Das Gericht untermauert sein Urteil mit dem Beispiel einer Kfz-Werkstatt, die Gebrauchtfahrzeuge kauft, repariert und weiterverkauft. Dieses Geschäft wäre kaum praktikabel, könnte jeder Inhaber eines Patents an irgendeinem Bauteil eines Fahrzeugs Einschränkungen auferlegen. Das ist ein Wink mit dem Zaunpfahl in Richtung der Hersteller, insbesondere des Traktorenfabrikanten John Deere.
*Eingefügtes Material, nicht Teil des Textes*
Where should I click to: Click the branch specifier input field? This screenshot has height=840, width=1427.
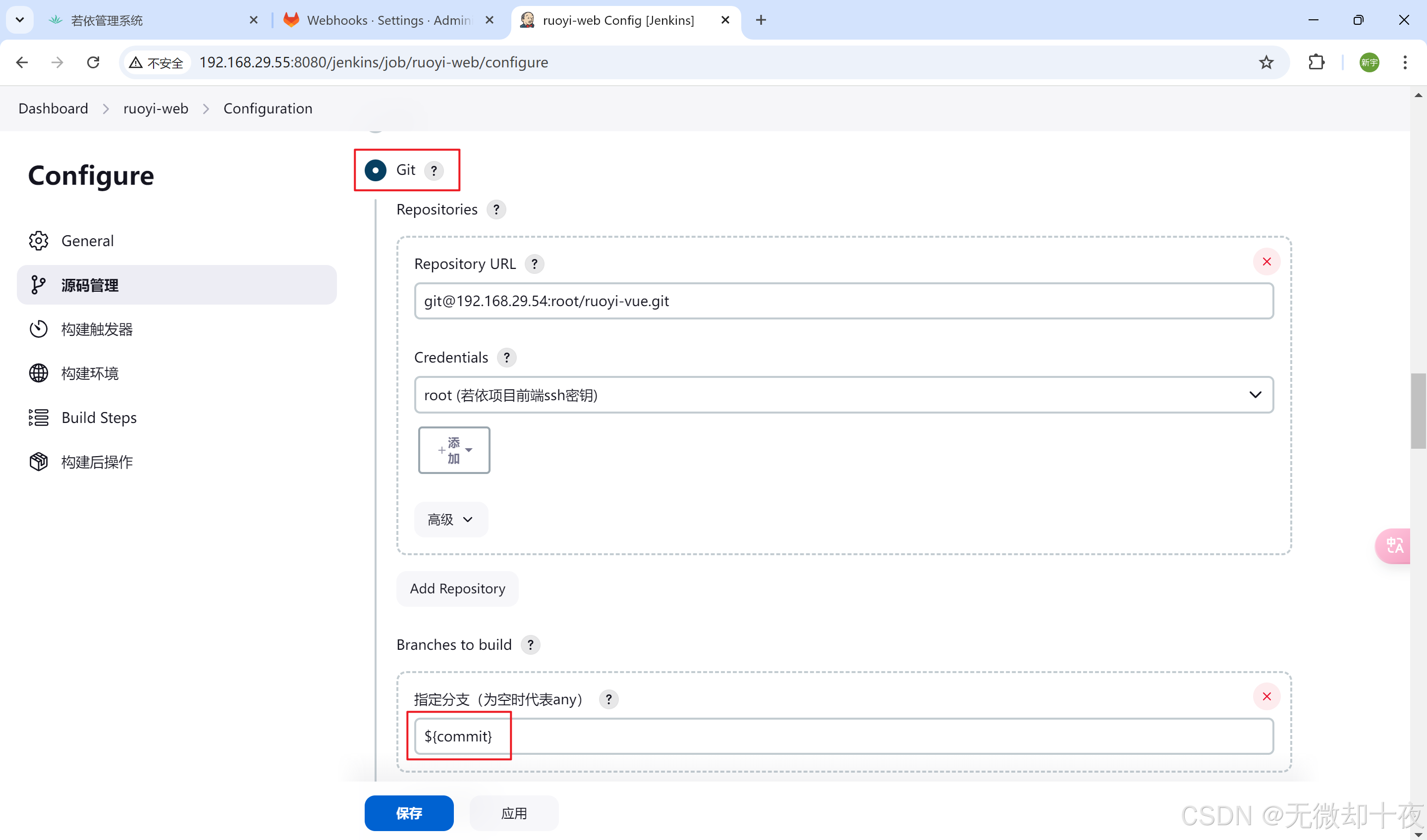(x=843, y=736)
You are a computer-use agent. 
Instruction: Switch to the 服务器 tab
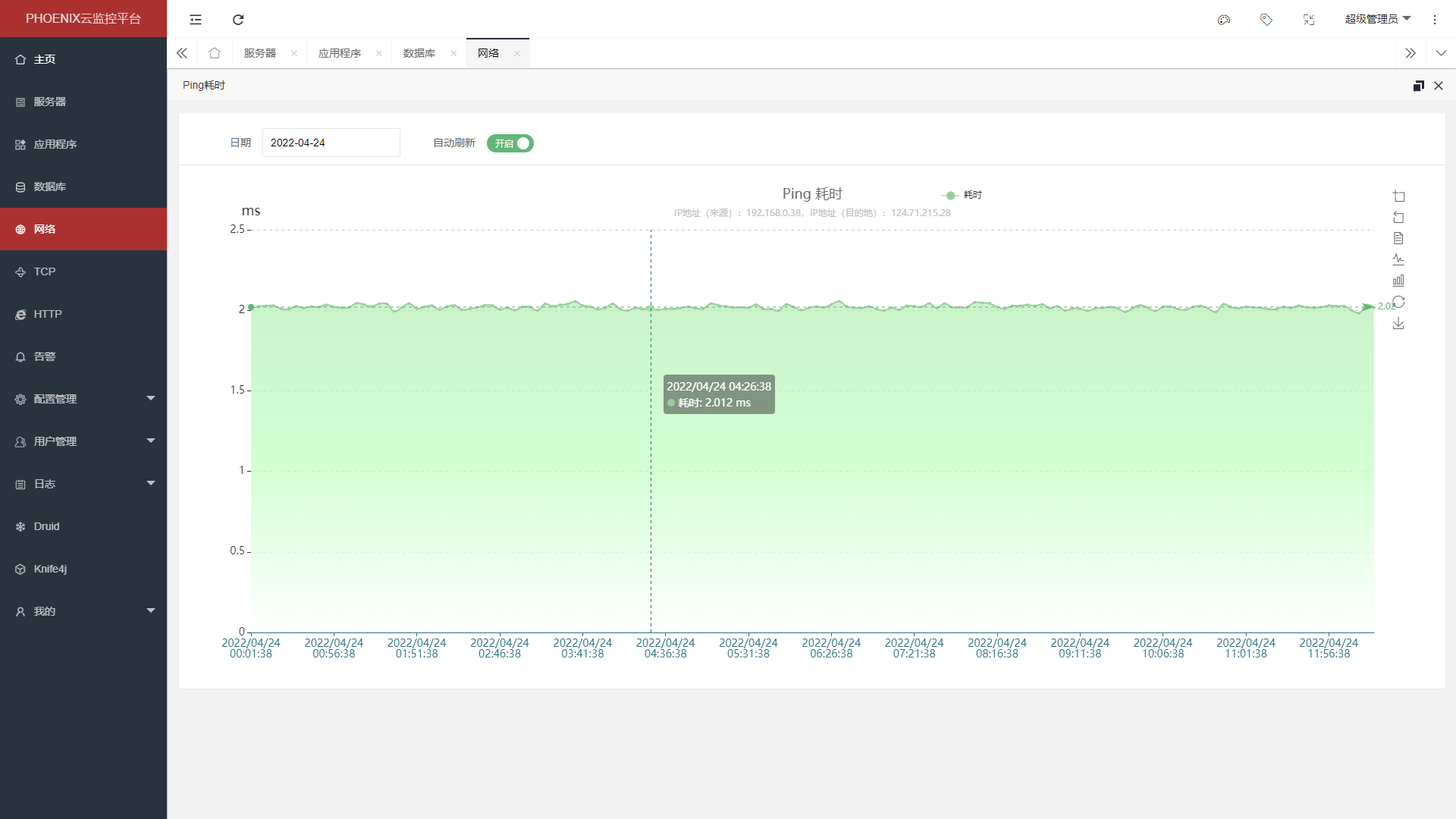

John Deere versucht Bauern zu verbieten, ihre Traktoren selbst zu reparieren oder zu modifizieren. Zwar beruft sich der Hersteller dabei auf das Copyright, doch bezeichnet das Gericht in seiner Entscheidung Copyright als ähnliche Materie und verweist auf den berühmten Kirtsaeng-Fall aus 2013. Damals hat der Supreme Court den Grundsatz der weltweiten Erschöpfung für das Copyright festgestellt. Und bereits 2004 war Lexmark dabei gescheitert, Refiller mit Copyright-Argument zu stoppen.

Das aktuelle Urteil enthält jedoch eine grundsätzliche Einschränkung: Es bezieht sich nur auf das Patentrecht. Durch Verträge können Verkäufer ihren Kunden weiterhin verbieten, Waren weiterzuverkaufen oder mehrmals zu verwenden.

Solche Klauseln sind allerdings in der Regel nur schwer durchsetzbar. Lexmark beispielsweise müsste dann von jenen Kunden Schadensersatz verlangen, die gebrauchte Patronen weitergegeben haben, könnte sie aber nicht beim Gebrauchthändler konfiszieren lassen.

Zudem bezieht sich die Entscheidung nur auf verkaufte Waren. Offen ist, welche Macht Patentinhabern bleibt, wenn sie ihr Eigentum an einem Stück nicht aufgeben, sondern es als Dienstleistung anbieten oder zum Gebrauch lizenzieren.